Because Clawdbot has full system access (shell commands, file read/write, browser control), prompt injection can extract private keys in 5 minutes, and some exposed instances were running with root privileges allowing unauthenticated remote code execution.
The fundamental problem: agents must store credentials and execute commands to be useful, creating an inherent conflict with security models. Translation? There is no "perfectly secure" setup when you give an AI shell access and connect it to the internet.
For more hype and bluster, check out Matt Berman's video on Clawdbot here.
Here's the connection to Vercel: Clawdbot is one of 16 officially supported agents on skills.sh. The same npx skills add command that teaches Claude about React also works for Clawdbot.
Your locally-running AI assistant can now tap into the same professional knowledge base that powers coding agents. Install Vercel's deployment skill, text "deploy my project" to Clawdbot, and it handles everything.

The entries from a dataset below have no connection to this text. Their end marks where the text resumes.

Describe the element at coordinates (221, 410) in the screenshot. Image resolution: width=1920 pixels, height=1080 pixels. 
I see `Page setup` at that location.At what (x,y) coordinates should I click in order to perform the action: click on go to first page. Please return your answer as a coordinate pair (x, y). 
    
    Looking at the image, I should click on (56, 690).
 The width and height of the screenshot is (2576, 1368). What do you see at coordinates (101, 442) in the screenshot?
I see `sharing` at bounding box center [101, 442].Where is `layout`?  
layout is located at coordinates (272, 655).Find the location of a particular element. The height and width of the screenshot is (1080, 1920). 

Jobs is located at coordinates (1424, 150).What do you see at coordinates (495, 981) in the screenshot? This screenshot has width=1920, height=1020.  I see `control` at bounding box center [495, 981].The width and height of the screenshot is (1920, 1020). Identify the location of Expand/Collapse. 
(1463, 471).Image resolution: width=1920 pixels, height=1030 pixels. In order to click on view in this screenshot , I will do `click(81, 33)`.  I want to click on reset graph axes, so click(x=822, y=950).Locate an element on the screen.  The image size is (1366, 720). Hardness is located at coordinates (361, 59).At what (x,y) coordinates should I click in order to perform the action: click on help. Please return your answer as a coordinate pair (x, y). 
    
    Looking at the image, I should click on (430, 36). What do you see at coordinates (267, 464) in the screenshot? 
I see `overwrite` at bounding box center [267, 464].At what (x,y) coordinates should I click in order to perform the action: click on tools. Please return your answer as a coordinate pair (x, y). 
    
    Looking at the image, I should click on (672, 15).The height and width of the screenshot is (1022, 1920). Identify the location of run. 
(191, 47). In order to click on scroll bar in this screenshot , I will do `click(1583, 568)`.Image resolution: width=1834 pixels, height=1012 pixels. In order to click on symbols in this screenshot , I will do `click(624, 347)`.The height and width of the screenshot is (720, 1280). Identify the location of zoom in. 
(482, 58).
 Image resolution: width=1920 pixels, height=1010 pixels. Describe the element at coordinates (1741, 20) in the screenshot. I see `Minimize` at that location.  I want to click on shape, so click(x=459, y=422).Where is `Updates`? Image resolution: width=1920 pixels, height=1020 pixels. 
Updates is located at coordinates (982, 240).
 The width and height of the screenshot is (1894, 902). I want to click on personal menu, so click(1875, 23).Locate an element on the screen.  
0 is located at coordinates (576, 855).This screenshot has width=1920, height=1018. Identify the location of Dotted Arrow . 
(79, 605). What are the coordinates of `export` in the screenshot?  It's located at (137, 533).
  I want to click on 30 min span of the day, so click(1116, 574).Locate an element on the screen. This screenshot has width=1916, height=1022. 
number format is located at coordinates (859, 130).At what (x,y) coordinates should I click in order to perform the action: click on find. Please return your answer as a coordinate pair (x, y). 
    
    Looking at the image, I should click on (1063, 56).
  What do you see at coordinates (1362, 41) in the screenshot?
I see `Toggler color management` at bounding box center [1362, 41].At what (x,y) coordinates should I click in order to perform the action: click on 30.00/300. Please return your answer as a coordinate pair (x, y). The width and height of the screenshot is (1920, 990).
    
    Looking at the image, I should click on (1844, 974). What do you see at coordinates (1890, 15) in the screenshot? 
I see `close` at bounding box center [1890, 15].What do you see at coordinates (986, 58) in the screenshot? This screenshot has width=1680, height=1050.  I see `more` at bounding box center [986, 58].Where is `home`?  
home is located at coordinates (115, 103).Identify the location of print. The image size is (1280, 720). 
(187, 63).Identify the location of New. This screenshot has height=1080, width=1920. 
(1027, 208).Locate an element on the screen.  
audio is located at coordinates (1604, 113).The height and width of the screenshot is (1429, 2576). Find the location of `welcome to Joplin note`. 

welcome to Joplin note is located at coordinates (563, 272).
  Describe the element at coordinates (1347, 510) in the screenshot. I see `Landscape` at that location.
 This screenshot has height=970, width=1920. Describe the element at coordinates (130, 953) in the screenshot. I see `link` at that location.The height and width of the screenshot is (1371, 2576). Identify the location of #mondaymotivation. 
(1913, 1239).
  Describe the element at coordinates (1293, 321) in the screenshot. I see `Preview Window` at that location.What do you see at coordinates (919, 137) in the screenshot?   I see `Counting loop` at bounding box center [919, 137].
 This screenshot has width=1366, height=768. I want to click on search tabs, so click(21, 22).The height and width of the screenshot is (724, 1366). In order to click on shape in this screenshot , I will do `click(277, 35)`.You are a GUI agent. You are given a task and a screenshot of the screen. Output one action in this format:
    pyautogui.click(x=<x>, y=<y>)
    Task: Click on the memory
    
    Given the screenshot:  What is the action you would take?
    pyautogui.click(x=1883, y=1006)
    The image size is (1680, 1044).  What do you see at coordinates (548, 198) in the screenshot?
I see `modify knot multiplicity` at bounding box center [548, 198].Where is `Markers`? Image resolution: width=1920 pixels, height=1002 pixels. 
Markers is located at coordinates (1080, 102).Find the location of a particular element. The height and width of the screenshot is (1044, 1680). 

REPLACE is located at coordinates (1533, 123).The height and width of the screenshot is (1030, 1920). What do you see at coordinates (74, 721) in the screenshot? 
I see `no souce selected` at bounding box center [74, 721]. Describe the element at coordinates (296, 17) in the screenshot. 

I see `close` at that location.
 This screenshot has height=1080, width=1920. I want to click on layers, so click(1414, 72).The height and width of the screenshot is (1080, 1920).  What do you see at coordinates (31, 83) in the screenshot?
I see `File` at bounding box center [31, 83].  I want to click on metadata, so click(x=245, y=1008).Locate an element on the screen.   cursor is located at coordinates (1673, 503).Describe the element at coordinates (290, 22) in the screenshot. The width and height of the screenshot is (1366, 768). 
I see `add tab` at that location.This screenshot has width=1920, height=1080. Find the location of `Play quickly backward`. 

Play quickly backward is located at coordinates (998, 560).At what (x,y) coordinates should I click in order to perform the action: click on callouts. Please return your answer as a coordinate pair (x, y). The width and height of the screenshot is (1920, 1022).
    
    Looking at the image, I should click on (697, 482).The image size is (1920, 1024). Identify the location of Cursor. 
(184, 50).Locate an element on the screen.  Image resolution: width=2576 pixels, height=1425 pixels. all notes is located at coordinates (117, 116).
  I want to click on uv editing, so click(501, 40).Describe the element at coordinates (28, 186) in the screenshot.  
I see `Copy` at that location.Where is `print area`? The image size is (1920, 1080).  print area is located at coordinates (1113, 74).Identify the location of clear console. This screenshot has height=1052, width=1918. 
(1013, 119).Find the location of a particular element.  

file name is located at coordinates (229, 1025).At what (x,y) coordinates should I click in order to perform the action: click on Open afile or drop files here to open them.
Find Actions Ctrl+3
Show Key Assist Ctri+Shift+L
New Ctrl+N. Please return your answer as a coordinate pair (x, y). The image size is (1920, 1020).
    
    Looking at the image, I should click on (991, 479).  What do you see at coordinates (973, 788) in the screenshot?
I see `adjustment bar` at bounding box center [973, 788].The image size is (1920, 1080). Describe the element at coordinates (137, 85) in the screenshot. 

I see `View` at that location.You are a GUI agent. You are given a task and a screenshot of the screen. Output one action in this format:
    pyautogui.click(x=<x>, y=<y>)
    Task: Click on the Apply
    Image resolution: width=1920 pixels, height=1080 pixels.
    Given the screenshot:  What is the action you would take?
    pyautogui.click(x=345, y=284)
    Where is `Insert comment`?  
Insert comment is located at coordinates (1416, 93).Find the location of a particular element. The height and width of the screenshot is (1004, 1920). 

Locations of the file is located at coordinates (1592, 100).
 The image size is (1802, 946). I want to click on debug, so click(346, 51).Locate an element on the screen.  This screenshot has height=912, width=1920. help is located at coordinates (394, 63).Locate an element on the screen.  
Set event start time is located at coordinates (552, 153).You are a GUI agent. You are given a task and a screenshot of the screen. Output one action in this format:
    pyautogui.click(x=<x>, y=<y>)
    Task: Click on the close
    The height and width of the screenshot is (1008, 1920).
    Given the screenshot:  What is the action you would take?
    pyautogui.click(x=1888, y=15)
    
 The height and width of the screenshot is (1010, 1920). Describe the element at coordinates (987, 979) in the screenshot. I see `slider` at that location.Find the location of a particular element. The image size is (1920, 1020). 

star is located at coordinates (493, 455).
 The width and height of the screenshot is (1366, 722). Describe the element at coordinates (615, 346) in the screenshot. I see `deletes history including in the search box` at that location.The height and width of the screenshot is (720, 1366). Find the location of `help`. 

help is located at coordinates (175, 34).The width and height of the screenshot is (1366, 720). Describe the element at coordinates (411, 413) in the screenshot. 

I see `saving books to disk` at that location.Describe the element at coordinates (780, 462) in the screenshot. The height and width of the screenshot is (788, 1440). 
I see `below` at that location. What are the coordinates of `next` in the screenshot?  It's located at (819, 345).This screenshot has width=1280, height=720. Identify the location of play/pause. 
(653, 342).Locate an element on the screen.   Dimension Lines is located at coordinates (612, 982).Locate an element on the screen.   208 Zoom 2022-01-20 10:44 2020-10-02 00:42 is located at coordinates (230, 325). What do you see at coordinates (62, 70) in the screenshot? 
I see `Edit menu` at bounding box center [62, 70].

For the first time, teaching an AI agent your team's coding standards is as simple as pointing it to a GitHub repo. No more copy-pasting style guides. Just install the skill and move on.
P.S: If Clawdbot is interesting to you, you could also check out Factory and their droids, which are a more structured, similarly agentic coding loop agent tool that lives inside your codebase (you can also run Droids completely locally if you have a strong enough computer).
The "npm for AI agents" moment just arrived. Based on the install numbers — top 20 skills all crossed 2,000+ in one week — developers have clearly been waiting for it.